**TASK INSTRUCTIONS**:
Turn the paragraph starting "Yerkes was born in Cambridge" in the biography below into a short bulleted list that keeps its main facts.

**EXCERPTED PASSAGE**:
Roberta Watterson Yerkes Blanshard (September 19, 1907 – December 9, 2001) was an American editor.

==Early life and education==
Yerkes was born in Cambridge, Massachusetts, the daughter of Robert Mearns Yerkes and Ada Watterson Yerkes. Her father was a psychologist, and her mother was a biologist; both studied primates. Her younger brother David Norton Yerkes was a noted architect. Both Yerkes children remembered living with chimpanzees, their father's research subjects, as household pets. She also traveled in Europe and Africa with her father, in his work to study chimpanzees. She graduated from Bryn Mawr College in 1929.

==Career==
Blanshard worked in the editorial department of Yale University Press from 1929 to 1959. She was one of the editors who rejected the manuscript of her father's autobiography, saying later that it "did not seem to us to present a balanced account" of his life and work.

Blanshard was close to her neighbor, former Radcliffe College president Ada Comstock Notestein; they were in a study club together, and Yerkes helped Notestein manage her affairs in widowhood. Yerkes and her brother attended the dedication of the Yerkes Primate Research Center at Emory University in 1965.

== Publications ==

- Alexandra Tolstoy, I Worked for the Soviets (1934, edited and co-translated by Yerkes)
- "Home Life with Chimpanzees: Part 2" (1977)

== Personal life ==
Yerkes married philosopher and retired Yale professor Brand Blanshard, in 1969, as his second wife. Her husband died in 1987, and she died in 2001, at the age of 94, in Hamden, Connecticut. Her papers are in the archives at Yale University Library, as are the papers of her husband and her father.

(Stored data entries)
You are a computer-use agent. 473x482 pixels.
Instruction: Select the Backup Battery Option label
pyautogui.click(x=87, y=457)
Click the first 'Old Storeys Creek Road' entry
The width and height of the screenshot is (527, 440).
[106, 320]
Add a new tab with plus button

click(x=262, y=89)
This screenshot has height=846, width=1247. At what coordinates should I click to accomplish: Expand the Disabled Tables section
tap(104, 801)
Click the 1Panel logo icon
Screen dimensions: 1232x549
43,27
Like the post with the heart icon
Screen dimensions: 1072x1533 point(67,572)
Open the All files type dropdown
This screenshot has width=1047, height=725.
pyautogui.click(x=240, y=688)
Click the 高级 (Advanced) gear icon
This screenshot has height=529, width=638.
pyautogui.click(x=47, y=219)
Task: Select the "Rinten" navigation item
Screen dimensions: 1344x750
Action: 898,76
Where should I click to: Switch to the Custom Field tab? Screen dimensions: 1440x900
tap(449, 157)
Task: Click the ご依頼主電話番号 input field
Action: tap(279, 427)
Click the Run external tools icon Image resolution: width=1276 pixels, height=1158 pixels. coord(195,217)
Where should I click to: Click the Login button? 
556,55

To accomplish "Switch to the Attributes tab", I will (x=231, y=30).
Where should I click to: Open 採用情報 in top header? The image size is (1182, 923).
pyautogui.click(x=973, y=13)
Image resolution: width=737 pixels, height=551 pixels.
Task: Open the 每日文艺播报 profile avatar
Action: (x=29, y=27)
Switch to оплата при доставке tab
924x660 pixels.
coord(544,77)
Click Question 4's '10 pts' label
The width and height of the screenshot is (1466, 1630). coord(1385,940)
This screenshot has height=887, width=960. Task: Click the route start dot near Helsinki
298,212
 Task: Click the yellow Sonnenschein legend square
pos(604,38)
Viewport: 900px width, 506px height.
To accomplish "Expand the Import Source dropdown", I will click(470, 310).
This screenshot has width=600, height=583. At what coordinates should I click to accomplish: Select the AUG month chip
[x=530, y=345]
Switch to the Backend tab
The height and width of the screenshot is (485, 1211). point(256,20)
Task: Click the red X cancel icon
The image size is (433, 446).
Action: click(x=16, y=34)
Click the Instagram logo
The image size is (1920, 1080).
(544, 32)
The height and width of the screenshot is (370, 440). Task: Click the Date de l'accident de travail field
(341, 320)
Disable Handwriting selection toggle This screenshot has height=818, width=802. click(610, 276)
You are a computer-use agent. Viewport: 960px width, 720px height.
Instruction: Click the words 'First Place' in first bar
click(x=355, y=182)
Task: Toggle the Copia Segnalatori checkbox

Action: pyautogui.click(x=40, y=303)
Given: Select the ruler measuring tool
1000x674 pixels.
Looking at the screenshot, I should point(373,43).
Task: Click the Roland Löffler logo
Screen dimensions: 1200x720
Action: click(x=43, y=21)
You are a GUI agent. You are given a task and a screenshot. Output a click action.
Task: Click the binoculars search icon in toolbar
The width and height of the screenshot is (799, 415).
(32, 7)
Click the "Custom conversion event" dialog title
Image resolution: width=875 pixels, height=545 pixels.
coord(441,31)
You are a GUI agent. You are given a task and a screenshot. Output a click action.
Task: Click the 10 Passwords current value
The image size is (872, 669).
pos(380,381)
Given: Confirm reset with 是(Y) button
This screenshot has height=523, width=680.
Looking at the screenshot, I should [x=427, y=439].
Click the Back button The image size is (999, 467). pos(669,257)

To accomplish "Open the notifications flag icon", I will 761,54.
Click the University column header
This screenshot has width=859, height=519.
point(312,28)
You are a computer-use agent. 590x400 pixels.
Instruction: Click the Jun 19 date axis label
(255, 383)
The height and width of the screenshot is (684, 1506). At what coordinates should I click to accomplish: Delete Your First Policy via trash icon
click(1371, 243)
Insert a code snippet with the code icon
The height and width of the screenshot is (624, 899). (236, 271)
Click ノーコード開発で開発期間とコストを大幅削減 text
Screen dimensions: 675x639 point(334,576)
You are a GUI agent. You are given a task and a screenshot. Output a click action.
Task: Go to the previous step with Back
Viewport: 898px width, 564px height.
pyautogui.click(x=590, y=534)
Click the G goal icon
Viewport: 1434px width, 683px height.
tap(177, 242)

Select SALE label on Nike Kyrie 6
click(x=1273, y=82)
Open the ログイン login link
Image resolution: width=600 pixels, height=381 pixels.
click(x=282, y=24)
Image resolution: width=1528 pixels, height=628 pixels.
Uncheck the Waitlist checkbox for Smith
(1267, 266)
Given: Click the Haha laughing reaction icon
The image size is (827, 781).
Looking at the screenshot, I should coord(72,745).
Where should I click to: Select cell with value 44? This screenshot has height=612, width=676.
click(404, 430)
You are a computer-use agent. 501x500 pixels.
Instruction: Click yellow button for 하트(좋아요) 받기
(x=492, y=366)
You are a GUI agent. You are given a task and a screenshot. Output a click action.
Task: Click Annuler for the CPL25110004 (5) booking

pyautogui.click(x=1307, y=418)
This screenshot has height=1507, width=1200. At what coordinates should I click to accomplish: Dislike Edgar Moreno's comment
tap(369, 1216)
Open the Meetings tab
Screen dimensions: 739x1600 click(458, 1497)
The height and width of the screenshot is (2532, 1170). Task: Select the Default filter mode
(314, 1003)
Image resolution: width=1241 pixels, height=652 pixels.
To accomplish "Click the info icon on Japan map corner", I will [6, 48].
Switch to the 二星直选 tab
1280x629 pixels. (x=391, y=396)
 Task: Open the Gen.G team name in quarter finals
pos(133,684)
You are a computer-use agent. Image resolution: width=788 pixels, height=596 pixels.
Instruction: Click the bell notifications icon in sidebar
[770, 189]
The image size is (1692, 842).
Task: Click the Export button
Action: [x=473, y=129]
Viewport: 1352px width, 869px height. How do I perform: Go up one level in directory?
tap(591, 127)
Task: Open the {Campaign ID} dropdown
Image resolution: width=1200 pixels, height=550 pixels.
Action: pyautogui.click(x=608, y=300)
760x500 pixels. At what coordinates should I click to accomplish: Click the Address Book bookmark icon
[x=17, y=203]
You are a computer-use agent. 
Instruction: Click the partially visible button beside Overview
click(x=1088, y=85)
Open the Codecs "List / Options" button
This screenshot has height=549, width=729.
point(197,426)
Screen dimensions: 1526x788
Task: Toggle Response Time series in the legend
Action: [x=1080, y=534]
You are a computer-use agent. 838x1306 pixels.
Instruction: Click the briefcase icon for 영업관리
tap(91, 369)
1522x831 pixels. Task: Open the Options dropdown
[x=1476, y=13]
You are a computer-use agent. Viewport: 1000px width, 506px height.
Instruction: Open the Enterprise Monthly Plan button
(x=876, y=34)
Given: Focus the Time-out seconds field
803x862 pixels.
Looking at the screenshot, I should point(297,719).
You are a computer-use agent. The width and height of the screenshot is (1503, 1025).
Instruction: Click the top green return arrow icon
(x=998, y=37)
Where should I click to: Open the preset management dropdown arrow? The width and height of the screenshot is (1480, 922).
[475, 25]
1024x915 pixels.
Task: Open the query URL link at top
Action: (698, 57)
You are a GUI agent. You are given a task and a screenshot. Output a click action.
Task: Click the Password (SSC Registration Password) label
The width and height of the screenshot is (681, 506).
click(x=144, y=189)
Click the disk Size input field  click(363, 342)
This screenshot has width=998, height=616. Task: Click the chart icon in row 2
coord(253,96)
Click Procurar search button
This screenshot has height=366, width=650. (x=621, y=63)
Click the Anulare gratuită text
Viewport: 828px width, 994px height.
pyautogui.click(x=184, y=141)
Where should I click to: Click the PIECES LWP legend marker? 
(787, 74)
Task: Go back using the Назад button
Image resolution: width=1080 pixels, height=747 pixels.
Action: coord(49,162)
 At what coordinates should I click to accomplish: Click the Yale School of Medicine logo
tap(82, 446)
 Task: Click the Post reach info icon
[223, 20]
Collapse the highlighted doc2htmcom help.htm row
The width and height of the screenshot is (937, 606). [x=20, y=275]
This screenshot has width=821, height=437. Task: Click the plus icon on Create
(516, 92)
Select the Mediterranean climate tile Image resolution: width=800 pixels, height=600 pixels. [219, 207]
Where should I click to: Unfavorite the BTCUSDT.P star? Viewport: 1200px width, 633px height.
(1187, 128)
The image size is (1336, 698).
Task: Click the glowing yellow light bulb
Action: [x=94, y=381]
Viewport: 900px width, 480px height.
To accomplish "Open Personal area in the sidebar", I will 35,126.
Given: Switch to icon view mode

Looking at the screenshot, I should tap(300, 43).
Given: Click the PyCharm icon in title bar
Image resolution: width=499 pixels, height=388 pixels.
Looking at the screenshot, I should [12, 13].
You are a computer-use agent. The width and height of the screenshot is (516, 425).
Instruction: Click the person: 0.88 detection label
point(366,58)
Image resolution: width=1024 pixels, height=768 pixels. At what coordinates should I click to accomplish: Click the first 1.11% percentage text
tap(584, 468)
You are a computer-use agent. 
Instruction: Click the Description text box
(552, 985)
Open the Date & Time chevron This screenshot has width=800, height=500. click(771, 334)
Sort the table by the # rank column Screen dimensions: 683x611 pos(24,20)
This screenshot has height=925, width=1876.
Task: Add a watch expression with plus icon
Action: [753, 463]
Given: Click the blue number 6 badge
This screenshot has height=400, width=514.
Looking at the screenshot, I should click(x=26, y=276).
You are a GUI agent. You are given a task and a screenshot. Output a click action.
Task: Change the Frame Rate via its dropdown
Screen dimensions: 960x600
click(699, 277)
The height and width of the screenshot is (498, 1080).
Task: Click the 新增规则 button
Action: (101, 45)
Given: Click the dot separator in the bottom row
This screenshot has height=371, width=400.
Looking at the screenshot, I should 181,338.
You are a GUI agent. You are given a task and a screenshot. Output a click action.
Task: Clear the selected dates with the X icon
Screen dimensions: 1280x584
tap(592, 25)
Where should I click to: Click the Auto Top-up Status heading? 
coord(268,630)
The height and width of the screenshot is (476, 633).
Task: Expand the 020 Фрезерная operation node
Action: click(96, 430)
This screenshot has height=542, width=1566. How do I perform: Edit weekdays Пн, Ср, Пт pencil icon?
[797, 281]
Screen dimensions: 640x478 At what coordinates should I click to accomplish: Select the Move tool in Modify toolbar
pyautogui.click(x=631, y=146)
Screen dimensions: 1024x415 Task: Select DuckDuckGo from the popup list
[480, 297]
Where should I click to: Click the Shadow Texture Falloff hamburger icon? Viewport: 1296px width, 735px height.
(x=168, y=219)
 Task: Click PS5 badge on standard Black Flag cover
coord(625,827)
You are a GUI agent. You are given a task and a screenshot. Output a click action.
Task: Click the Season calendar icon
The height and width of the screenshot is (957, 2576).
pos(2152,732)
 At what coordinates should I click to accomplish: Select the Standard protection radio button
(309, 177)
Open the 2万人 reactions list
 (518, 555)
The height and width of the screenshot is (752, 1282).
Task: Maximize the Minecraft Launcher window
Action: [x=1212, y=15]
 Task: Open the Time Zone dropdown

**FINISHED TASK**:
- Born in Cambridge, Massachusetts, to Robert Mearns Yerkes, a psychologist, and Ada Watterson Yerkes, a biologist. Both parents studied primates.
- Her younger brother, David Norton Yerkes, was a noted architect.
- Both children remembered living with chimpanzees, their father's research subjects, as household pets.
- She traveled in Europe and Africa with her father in his work studying chimpanzees.
- She graduated from Bryn Mawr College in 1929.